* Begin READING TEXT *

The International Guitar Competition & Festival, Berlin, is a competition for classical guitarists from all over the world. The art director is the composer and guitarist Dang Ngoc Long.

The participants cannot be more than 32 years old and have to play required pieces and freely chosen pieces from memory.

The competition has occurred every two years since 2006, always in the capital of Germany. To date, there have been participants from many countries, including Austria, Belgium, Chile, China, Colombia, Denmark, Ireland, Italy, New Zealand, Peru, Poland, Russia, Spain, the United Kingdom, Vietnam, Belarus, Ukraine, Brazil, South Korea, France...

Winners 

2006
1. Prize:  Shiri Coneh (Israel)

* End READING TEXT *
* Begin DATA ENTRIES *

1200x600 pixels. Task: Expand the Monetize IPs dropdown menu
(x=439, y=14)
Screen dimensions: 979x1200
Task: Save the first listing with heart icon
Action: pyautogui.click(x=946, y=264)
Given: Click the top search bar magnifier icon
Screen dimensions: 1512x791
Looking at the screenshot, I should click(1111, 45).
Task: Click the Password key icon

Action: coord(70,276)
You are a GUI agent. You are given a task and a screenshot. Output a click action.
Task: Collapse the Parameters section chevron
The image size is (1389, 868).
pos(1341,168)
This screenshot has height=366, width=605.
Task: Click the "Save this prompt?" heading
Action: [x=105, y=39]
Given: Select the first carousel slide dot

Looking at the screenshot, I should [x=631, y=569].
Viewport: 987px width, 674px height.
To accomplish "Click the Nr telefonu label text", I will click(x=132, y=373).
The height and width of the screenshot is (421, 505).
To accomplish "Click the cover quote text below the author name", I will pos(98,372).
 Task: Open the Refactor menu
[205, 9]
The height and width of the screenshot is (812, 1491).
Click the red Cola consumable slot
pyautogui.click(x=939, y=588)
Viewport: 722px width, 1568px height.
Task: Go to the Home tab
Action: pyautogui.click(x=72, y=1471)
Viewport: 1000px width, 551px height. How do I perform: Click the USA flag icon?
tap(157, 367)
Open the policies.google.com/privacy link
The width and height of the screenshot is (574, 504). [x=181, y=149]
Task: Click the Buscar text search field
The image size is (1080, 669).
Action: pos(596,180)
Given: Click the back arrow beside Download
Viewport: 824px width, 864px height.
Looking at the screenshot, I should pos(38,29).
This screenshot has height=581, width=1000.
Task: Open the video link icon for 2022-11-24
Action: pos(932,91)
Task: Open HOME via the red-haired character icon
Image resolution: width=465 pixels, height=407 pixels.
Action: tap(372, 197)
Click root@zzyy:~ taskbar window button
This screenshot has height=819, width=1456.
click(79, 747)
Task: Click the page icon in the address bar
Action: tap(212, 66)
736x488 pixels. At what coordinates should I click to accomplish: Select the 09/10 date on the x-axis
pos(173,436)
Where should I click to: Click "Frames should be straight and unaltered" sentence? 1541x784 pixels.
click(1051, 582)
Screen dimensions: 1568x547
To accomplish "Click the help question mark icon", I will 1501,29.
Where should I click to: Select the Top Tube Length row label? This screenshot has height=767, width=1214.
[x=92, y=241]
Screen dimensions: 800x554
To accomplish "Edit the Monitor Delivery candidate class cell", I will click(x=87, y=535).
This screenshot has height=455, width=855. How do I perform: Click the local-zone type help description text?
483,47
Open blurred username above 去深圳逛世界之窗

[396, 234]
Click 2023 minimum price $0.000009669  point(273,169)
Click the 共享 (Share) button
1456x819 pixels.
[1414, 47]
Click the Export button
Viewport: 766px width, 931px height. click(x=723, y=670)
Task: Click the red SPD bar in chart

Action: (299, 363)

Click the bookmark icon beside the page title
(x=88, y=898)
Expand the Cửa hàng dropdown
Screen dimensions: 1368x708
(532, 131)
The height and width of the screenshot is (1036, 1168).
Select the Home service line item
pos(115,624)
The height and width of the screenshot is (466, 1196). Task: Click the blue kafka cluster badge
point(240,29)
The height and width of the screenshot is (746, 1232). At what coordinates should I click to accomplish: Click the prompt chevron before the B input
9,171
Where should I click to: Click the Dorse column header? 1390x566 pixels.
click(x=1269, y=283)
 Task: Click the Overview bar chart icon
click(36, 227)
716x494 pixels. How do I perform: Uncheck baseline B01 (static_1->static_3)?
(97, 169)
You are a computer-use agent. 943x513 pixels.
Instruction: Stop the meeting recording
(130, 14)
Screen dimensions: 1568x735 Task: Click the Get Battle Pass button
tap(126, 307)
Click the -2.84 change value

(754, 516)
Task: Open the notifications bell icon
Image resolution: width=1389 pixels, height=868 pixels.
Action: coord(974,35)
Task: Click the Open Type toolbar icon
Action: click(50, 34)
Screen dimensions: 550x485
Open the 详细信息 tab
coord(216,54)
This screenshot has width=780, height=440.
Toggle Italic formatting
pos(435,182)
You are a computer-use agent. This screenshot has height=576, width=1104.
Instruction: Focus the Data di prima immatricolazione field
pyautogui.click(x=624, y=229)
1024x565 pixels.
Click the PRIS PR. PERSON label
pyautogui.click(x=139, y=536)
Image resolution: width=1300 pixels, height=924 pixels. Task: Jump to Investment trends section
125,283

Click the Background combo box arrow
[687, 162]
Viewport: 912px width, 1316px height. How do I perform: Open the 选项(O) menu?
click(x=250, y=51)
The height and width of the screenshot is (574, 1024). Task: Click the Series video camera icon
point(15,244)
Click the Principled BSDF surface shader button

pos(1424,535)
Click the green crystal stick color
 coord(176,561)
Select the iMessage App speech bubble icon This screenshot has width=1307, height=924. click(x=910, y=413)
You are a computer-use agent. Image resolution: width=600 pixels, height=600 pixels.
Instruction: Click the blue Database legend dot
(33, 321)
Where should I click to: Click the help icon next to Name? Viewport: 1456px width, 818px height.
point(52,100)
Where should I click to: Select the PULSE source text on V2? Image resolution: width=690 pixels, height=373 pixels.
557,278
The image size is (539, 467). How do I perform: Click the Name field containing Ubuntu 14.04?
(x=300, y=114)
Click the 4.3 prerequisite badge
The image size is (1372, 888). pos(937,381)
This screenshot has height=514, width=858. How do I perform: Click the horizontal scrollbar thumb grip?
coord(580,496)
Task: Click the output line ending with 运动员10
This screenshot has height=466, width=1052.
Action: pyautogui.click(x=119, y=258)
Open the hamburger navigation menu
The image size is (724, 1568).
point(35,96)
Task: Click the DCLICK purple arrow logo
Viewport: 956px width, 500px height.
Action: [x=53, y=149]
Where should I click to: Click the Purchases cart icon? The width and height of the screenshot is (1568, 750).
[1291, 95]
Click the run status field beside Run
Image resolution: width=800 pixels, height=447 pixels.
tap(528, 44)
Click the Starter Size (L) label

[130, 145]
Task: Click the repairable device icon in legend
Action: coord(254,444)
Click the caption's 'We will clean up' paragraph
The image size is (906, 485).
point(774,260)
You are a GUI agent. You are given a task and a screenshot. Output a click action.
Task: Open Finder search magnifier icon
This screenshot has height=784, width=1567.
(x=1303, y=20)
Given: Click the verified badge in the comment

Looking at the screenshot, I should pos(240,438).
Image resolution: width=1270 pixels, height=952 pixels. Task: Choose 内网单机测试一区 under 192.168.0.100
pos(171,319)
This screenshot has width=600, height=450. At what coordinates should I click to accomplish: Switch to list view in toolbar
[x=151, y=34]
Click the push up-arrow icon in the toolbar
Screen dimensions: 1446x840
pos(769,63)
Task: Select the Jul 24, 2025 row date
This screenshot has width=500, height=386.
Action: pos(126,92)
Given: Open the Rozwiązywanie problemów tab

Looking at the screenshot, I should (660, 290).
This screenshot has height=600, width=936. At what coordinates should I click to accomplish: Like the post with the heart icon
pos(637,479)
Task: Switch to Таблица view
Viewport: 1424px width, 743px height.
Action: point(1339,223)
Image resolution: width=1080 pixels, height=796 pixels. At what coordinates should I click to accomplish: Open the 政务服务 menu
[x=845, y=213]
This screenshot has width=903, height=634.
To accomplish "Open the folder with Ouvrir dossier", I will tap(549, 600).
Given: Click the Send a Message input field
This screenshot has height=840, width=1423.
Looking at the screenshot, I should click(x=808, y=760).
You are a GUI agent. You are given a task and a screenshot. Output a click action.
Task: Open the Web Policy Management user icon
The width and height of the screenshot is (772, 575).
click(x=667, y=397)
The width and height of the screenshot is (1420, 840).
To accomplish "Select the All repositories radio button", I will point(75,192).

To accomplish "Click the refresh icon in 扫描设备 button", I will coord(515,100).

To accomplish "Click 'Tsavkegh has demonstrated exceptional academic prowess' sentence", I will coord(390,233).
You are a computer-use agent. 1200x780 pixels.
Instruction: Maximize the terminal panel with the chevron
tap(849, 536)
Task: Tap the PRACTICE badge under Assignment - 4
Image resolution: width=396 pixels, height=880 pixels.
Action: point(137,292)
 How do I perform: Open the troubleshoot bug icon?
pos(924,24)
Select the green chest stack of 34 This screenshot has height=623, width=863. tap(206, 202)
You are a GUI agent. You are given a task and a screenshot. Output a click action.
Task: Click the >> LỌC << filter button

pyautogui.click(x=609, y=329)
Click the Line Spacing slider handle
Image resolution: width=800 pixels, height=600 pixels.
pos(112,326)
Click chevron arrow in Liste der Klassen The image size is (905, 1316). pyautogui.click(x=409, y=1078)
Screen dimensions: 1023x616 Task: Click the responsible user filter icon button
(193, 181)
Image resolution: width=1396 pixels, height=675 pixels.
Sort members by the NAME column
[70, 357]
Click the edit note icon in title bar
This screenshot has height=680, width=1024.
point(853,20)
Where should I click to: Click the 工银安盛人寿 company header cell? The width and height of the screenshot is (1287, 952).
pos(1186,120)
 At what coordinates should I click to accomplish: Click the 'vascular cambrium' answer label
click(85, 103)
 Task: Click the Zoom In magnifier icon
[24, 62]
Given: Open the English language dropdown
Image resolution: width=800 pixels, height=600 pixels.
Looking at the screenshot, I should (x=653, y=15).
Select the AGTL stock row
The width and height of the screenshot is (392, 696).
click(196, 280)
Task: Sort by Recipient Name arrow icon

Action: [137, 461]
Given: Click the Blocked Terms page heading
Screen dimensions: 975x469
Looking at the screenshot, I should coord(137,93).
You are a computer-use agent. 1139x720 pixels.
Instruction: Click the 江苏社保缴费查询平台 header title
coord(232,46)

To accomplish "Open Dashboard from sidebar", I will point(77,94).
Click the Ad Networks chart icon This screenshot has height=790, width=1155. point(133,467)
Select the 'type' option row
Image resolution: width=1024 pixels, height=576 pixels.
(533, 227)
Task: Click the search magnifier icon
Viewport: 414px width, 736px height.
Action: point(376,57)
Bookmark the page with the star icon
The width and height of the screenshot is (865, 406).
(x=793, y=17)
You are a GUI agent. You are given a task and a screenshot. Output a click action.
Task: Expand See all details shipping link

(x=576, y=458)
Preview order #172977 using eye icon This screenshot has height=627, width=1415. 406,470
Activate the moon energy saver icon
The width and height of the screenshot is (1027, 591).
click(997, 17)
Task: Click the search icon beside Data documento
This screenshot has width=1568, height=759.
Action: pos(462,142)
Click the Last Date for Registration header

* End DATA ENTRIES *

→ TASK SET:
a. Can you copy the part of the Berlin guitar competition text that opens with the words containing "The International Guitar" and closes with "South Korea, France..."?
b. What comes next in the Berlin guitar competition text? Write the continuation that follows its last line.

→ EXPECTED OUTPUTS:
a.
The International Guitar Competition & Festival, Berlin, is a competition for classical guitarists from all over the world. The art director is the composer and guitarist Dang Ngoc Long.

The participants cannot be more than 32 years old and have to play required pieces and freely chosen pieces from memory.

The competition has occurred every two years since 2006, always in the capital of Germany. To date, there have been participants from many countries, including Austria, Belgium, Chile, China, Colombia, Denmark, Ireland, Italy, New Zealand, Peru, Poland, Russia, Spain, the United Kingdom, Vietnam, Belarus, Ukraine, Brazil, South Korea, France...

b.
2. Prize:  Noriyuki Masuda (Japan)
3. Prize:  Karoline Kumst (Germany)
3. Prize:  Gaku Yamada (Japan)

2008
1. Prize:  Ekachai Jearakul (Thailand)
2. Prize:  Mateus Dela Ponte (Brazil)
3. Prize:  Nohyoung Lee (South Korea)

2010
1. Prize:  Chia-wei lin (Taiwan)
2. Prize:  Bilodid Denys (Ukraine)
3. Prize:  Claire Sananikone (France)

2012:
1. Prize:  Claire Sananikone (France)
2. Prize:  Igor Dedusenko (Belarus)
3. Prize:  Nejc Kuhar (Slovenia)
Special Prize:  Svetoslav Kostov (Bulgaria) (Best presentation of compositions from Dang Ngoc Long)

2014:
1. Prize:  Jakob Bangsø (Denmark)
2. Prize:  Yaroslav Makarich (Belarus)
3. Prize:  Dimitry Zagumennikov  (Russia)

2016:
1. Prize:  Niklas Johansen (Denmark)
2. Prize:  An Tran (Vietnam)
3. Prize:  Francesco Scelzo (Peru)
Special Prize:  Yaroslav Makarich (Belarus)  (Best presentation of compositions from Dang Ngoc Long)

2020:
1. Prize:  Yaroslav Makarich (Belarus)
2. Prize:  Chinnawat Themkumkwun (Thailand)
3. Prize:  Luca Romanelli (Italy)
Special Prize:  Nhu Khanh Dao (Vietnam)  (Best presentation of compositions from Dang Ngoc Long)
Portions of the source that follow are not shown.